#### Source data ####

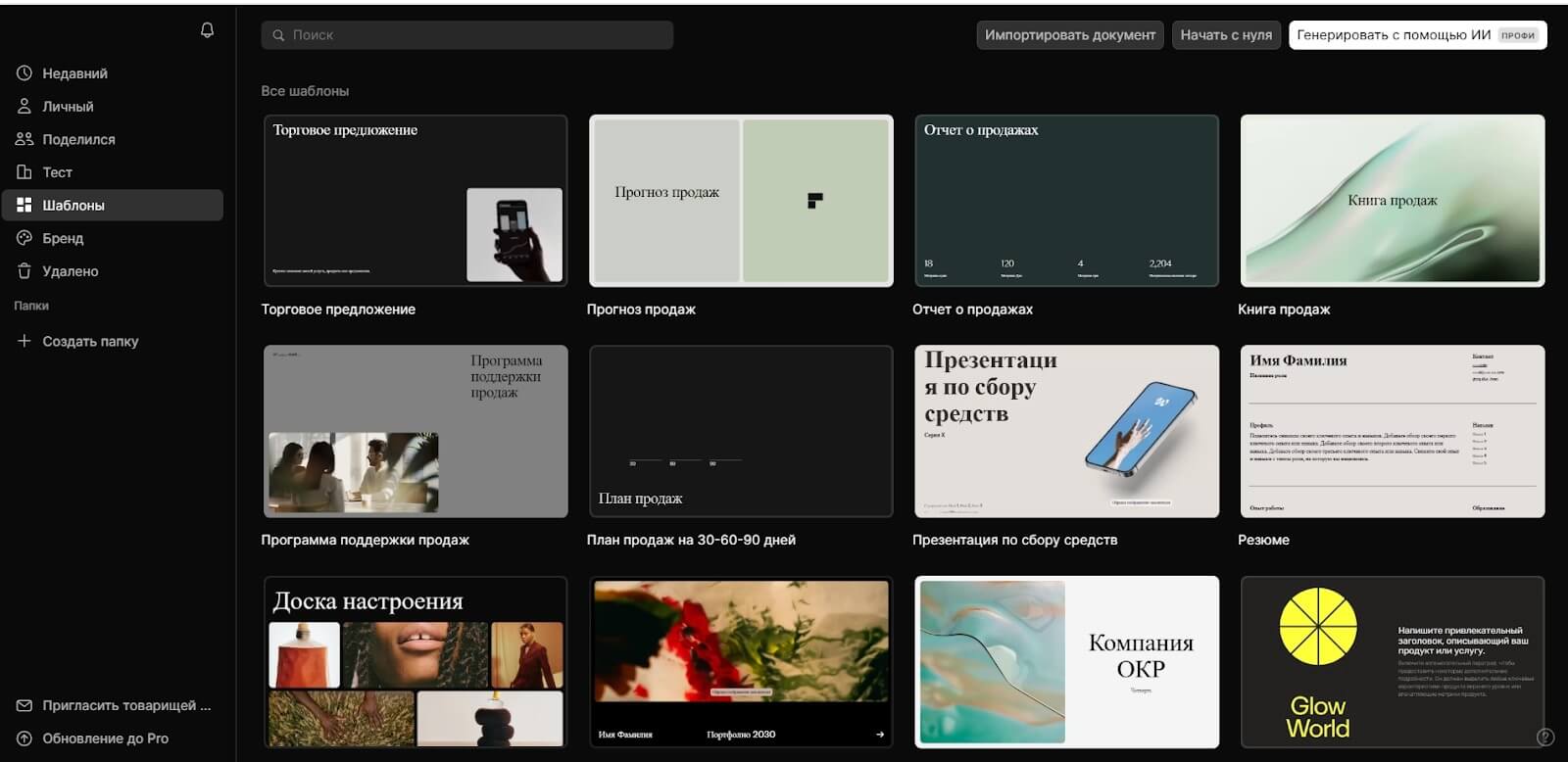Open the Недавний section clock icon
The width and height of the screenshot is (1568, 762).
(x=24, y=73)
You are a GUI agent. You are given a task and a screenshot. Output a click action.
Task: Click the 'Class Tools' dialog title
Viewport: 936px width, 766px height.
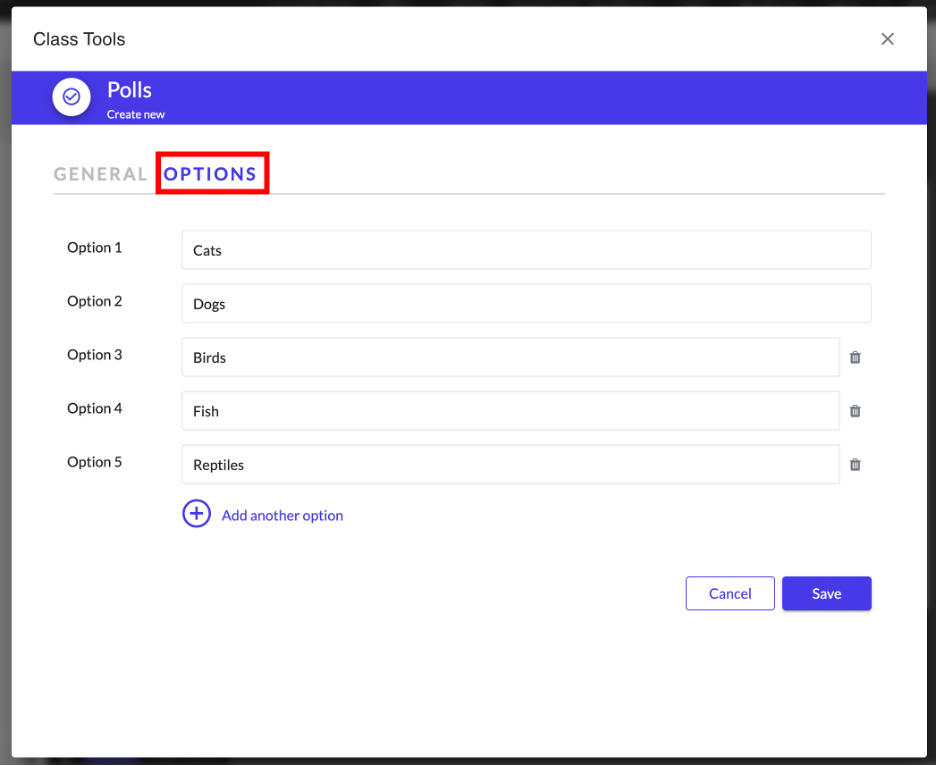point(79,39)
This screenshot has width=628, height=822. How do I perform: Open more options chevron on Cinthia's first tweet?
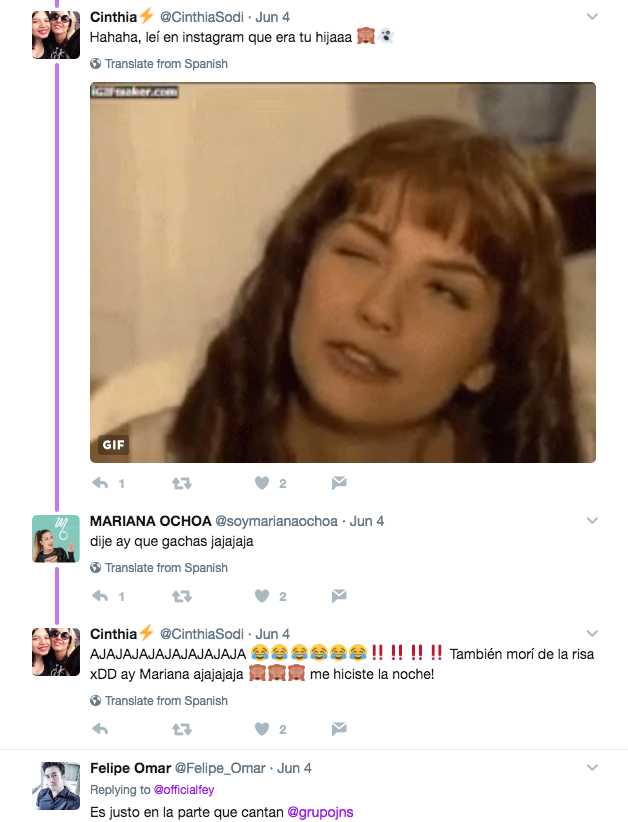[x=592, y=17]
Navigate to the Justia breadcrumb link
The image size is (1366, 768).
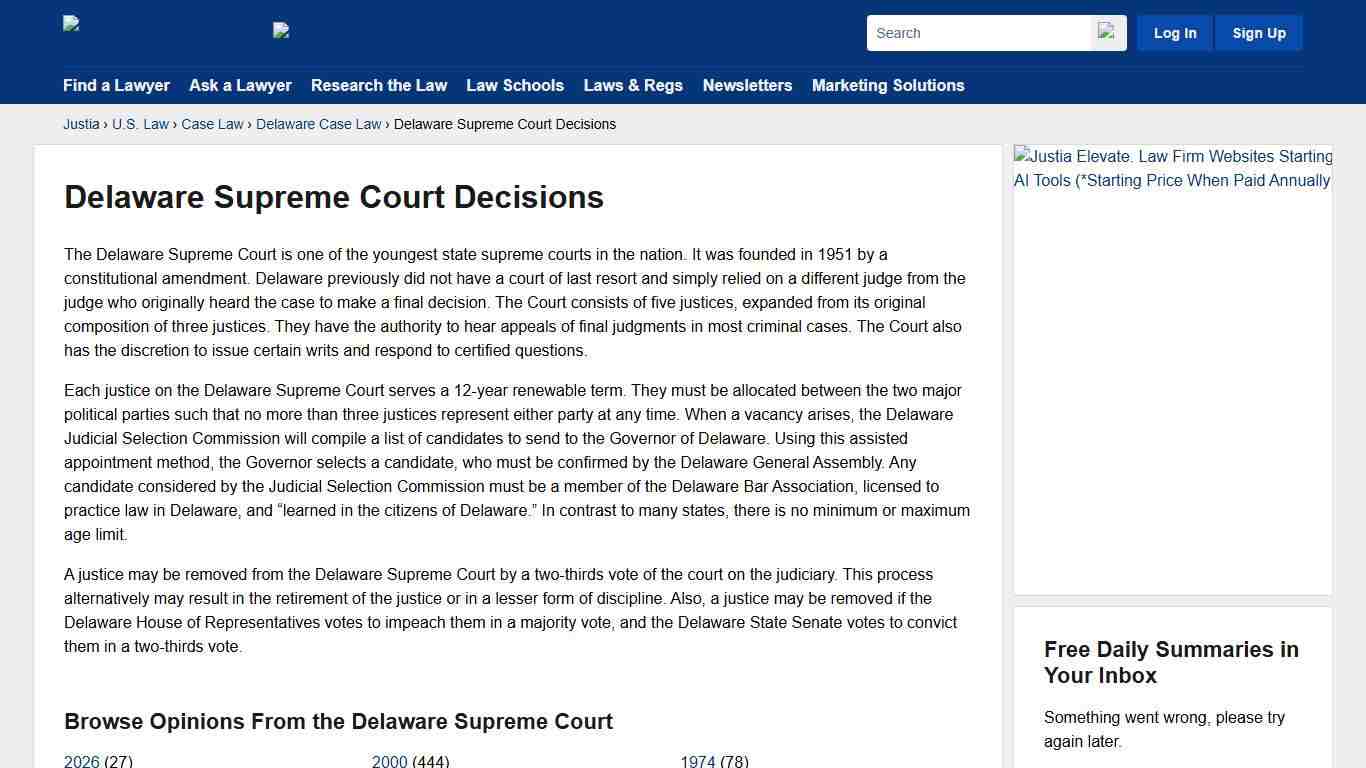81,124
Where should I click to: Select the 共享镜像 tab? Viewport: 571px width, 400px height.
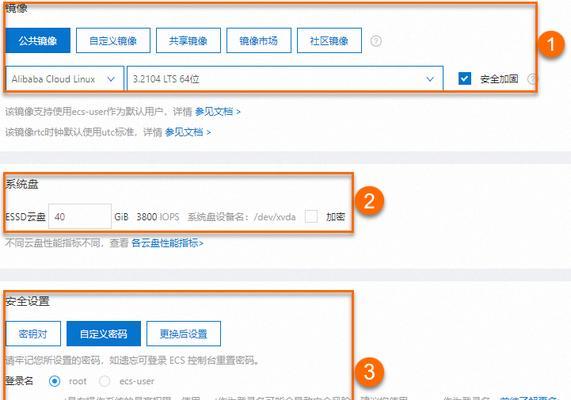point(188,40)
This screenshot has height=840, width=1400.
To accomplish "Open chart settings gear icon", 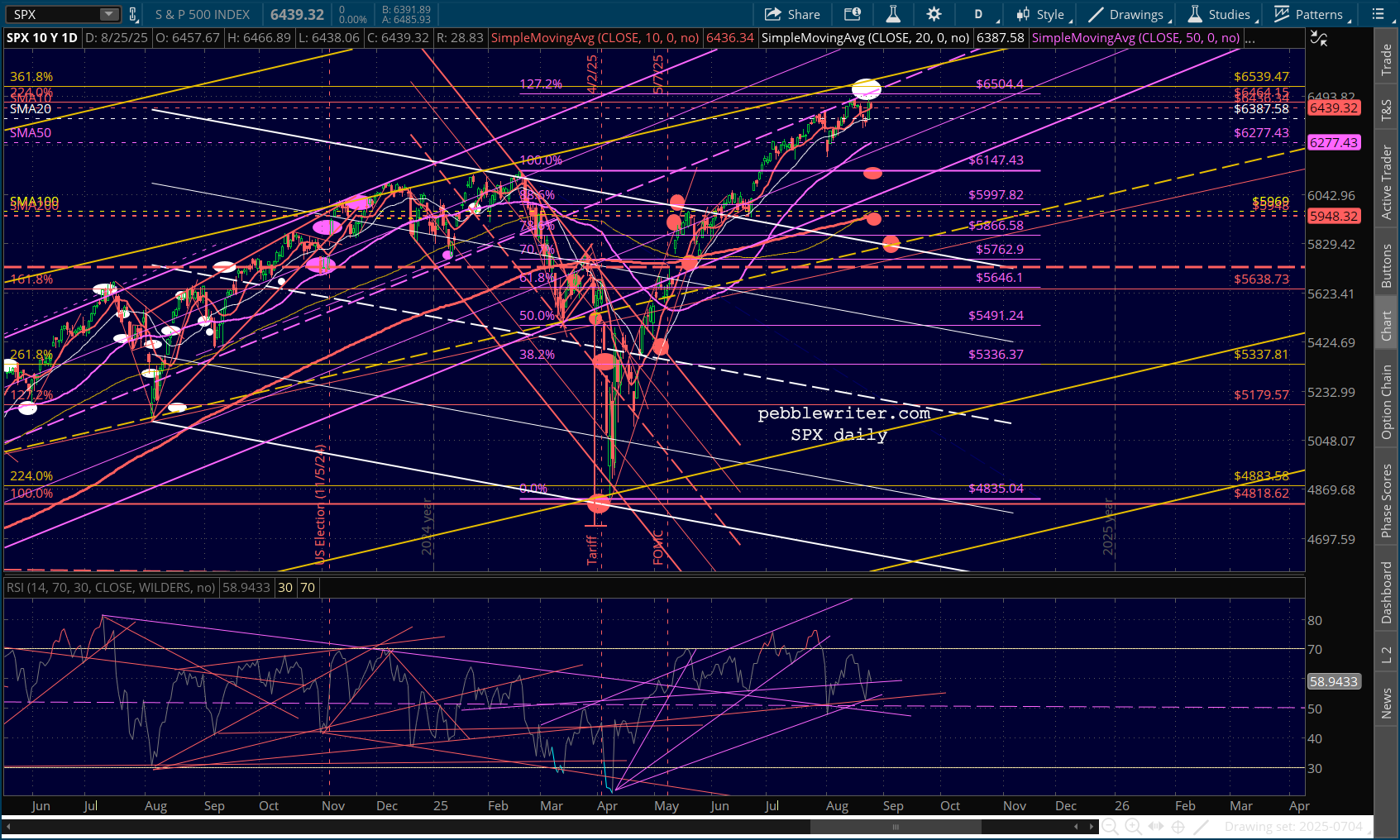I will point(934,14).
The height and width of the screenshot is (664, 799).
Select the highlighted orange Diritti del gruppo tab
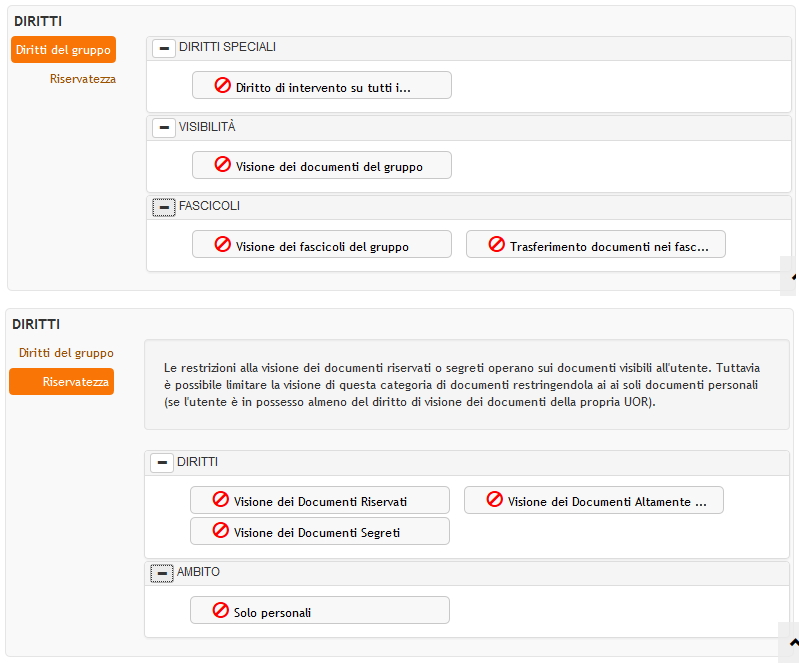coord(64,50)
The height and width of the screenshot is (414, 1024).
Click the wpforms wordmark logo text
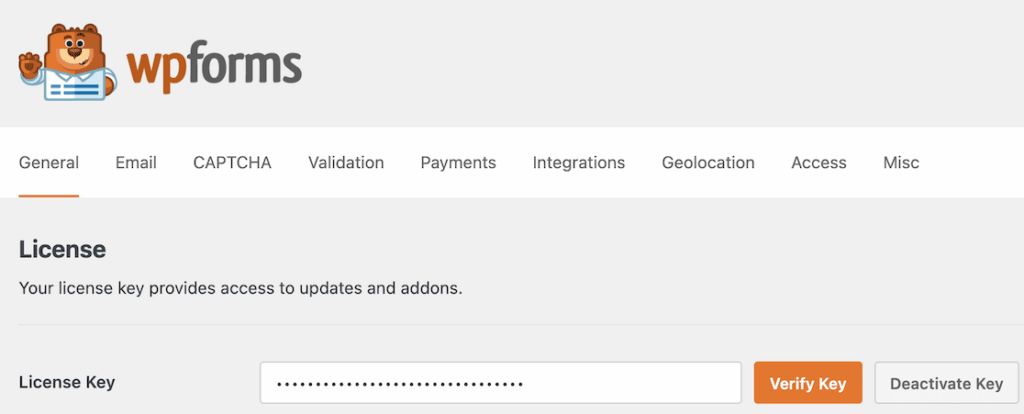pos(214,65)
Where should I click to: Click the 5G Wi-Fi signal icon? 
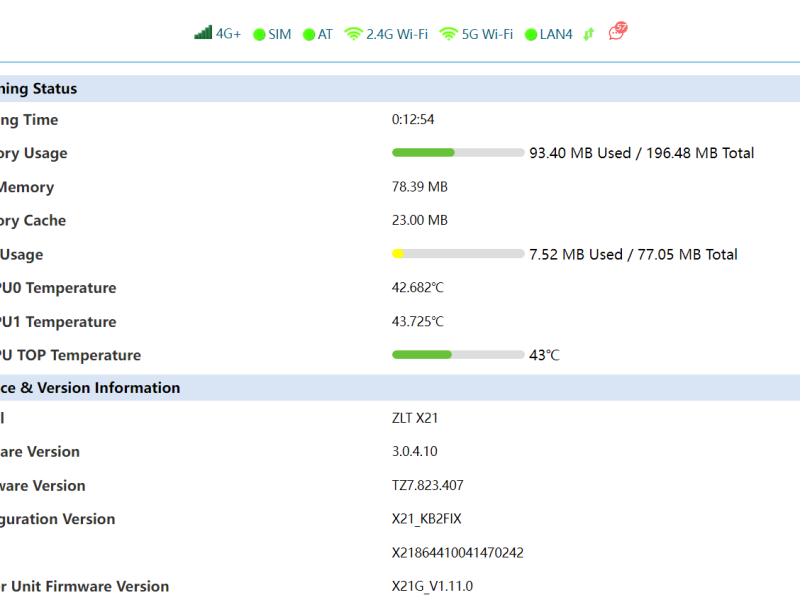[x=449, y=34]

####

*Exercise requirements*
Return, exactly as they appear, the lines from the line containing "The height and width of the screenshot is (664, 799)." through the end of the records above, both ends included, without pictures.

*Expected answer*
The height and width of the screenshot is (664, 799).
Select the highlighted orange Diritti del gruppo tab
coord(64,50)
The height and width of the screenshot is (414, 1024).
Click the wpforms wordmark logo text
pos(214,65)
Where should I click to: Click the 5G Wi-Fi signal icon? 
[x=449, y=34]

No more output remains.